* **Your task**
Take the line that holds "The height and" and every line after it to the end of the entries, and repeat them exactly without the pictures.

━━━━━━━━━━

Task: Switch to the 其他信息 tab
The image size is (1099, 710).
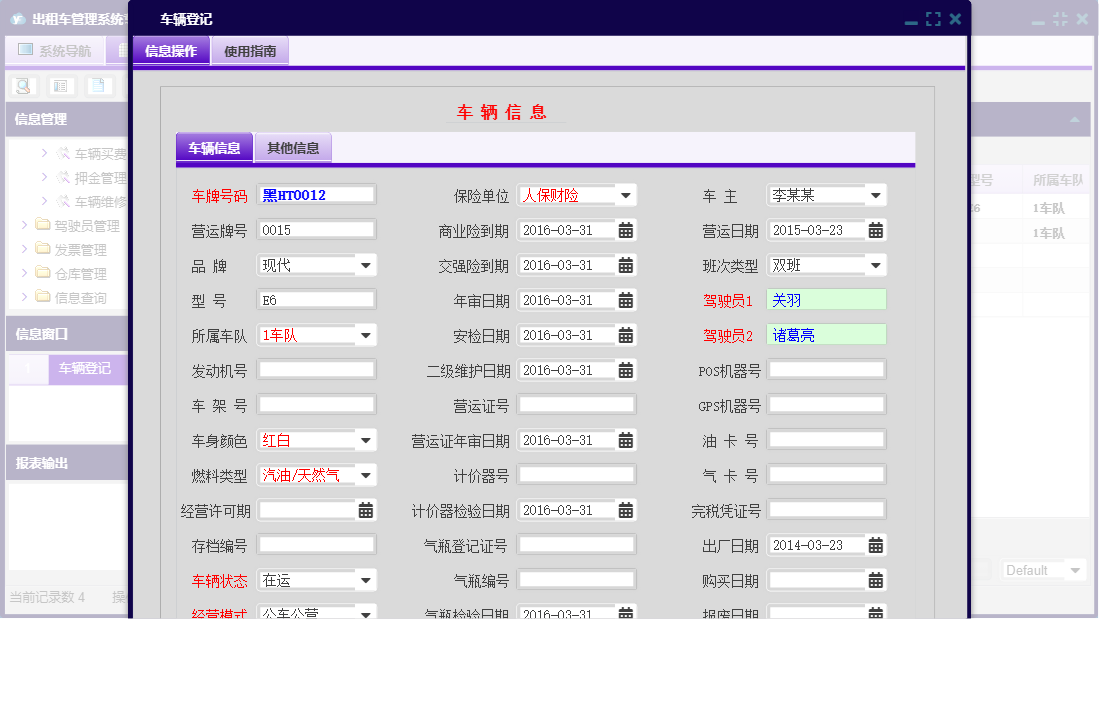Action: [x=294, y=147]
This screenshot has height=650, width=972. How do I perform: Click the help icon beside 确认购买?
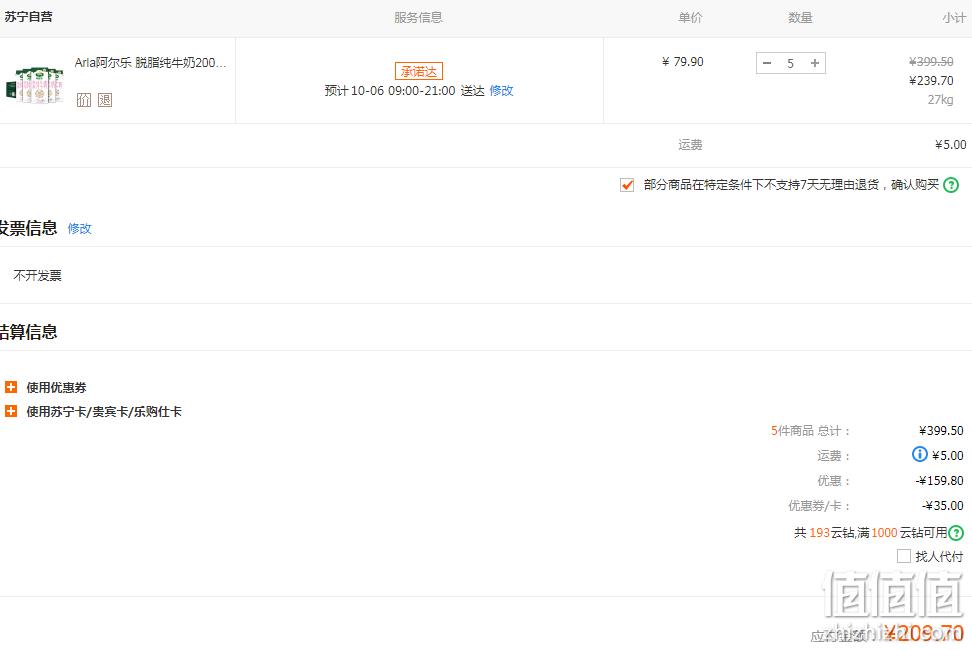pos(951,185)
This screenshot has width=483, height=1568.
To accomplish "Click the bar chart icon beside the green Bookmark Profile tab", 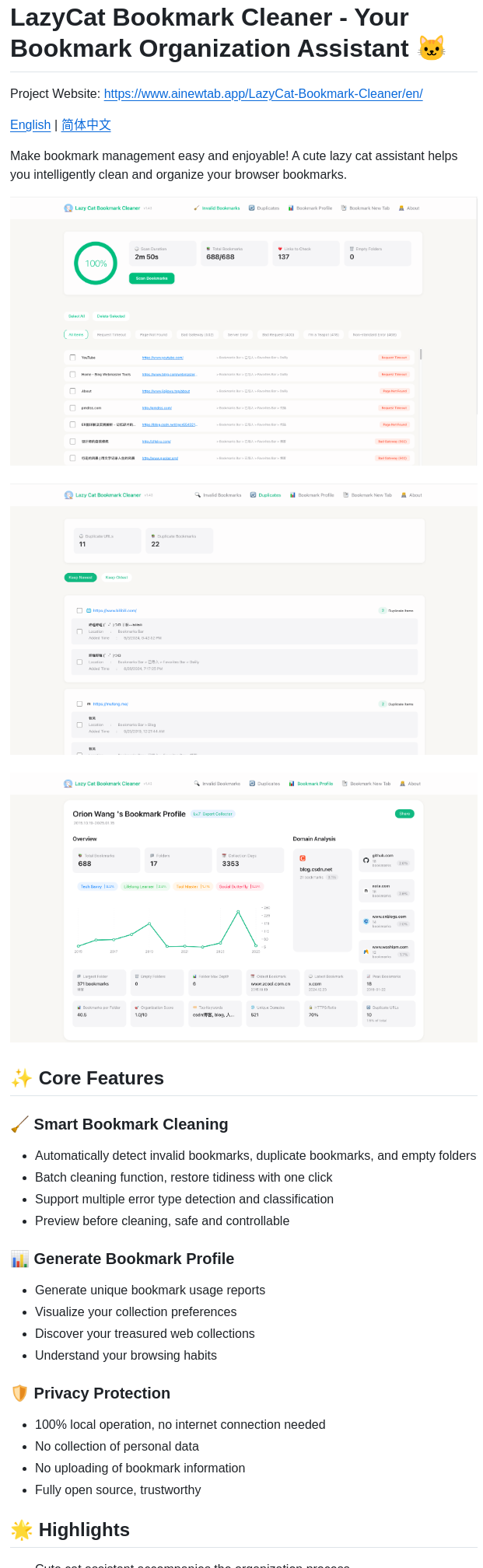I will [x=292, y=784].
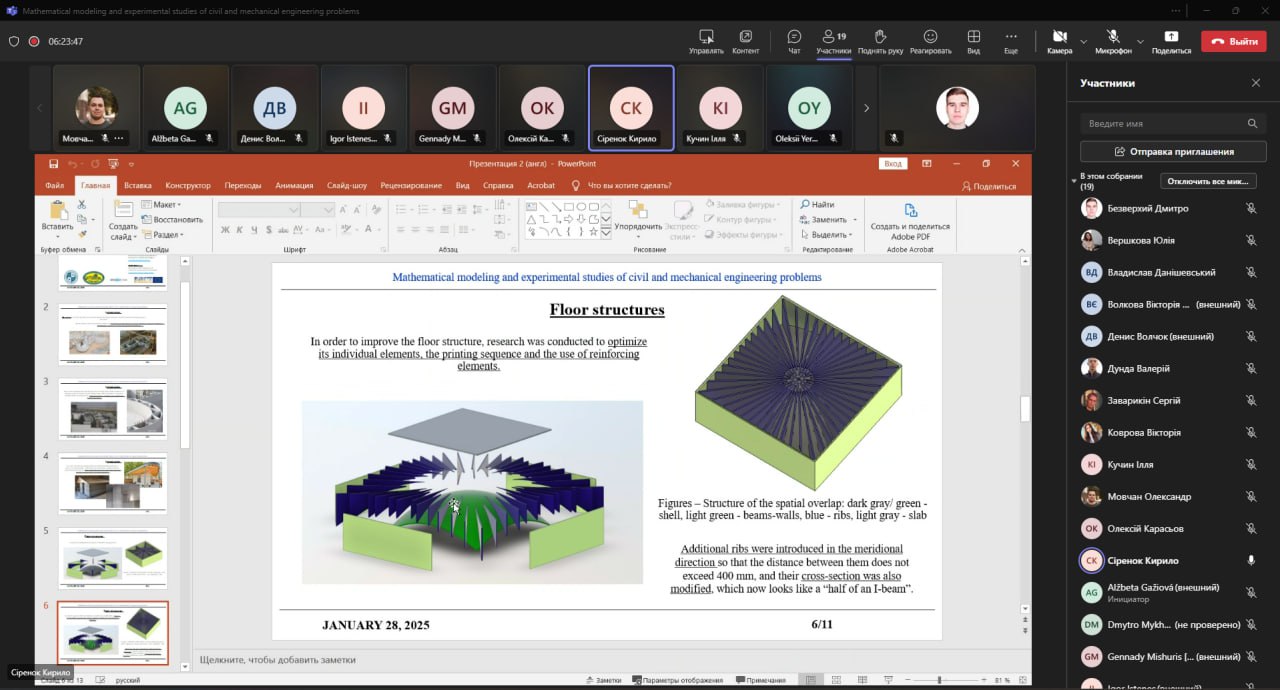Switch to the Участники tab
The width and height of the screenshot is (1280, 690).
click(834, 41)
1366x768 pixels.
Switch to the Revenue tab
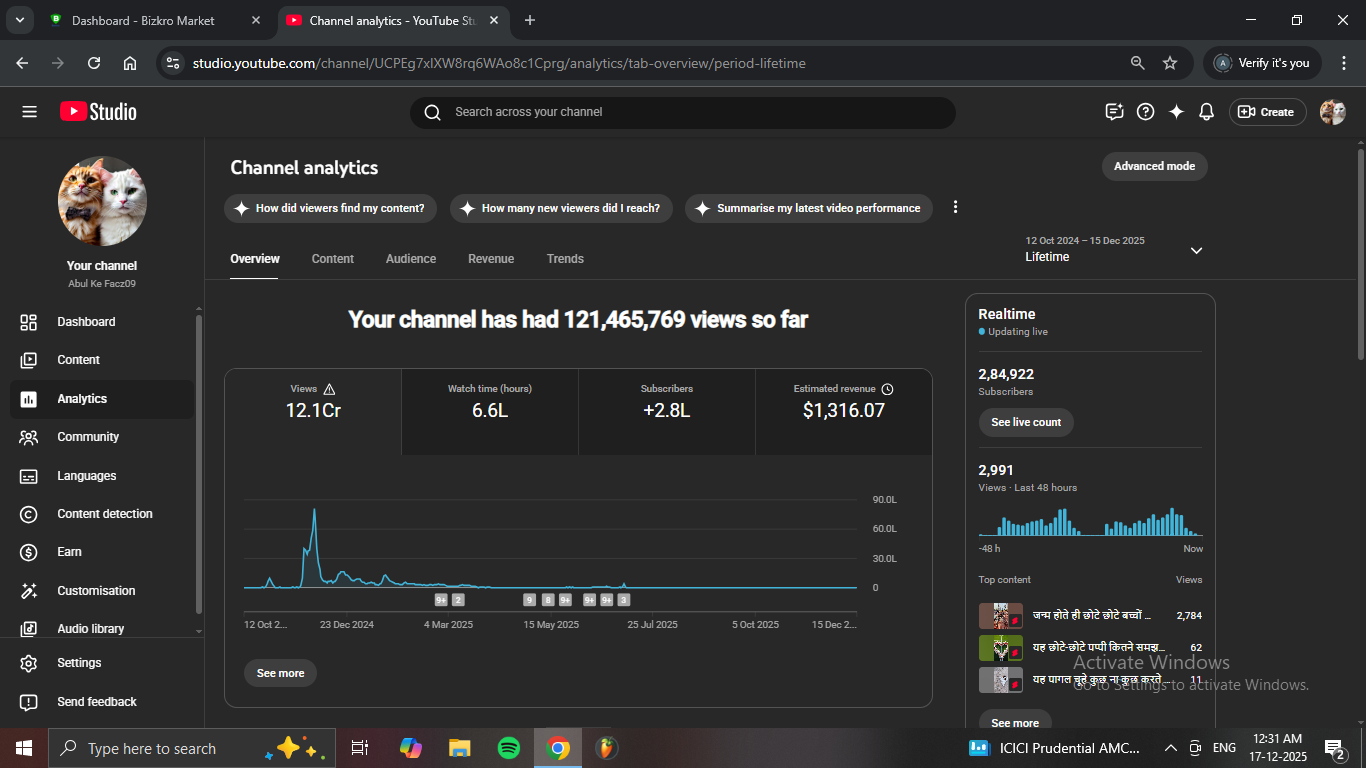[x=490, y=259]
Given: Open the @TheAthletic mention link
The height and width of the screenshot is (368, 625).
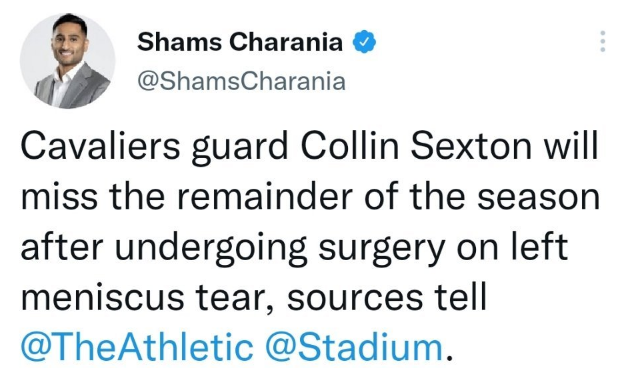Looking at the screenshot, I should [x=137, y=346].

━━━━━━━━━━

* **Result of the exercise**
The height and width of the screenshot is (368, 625).
Looking at the screenshot, I should [x=137, y=346].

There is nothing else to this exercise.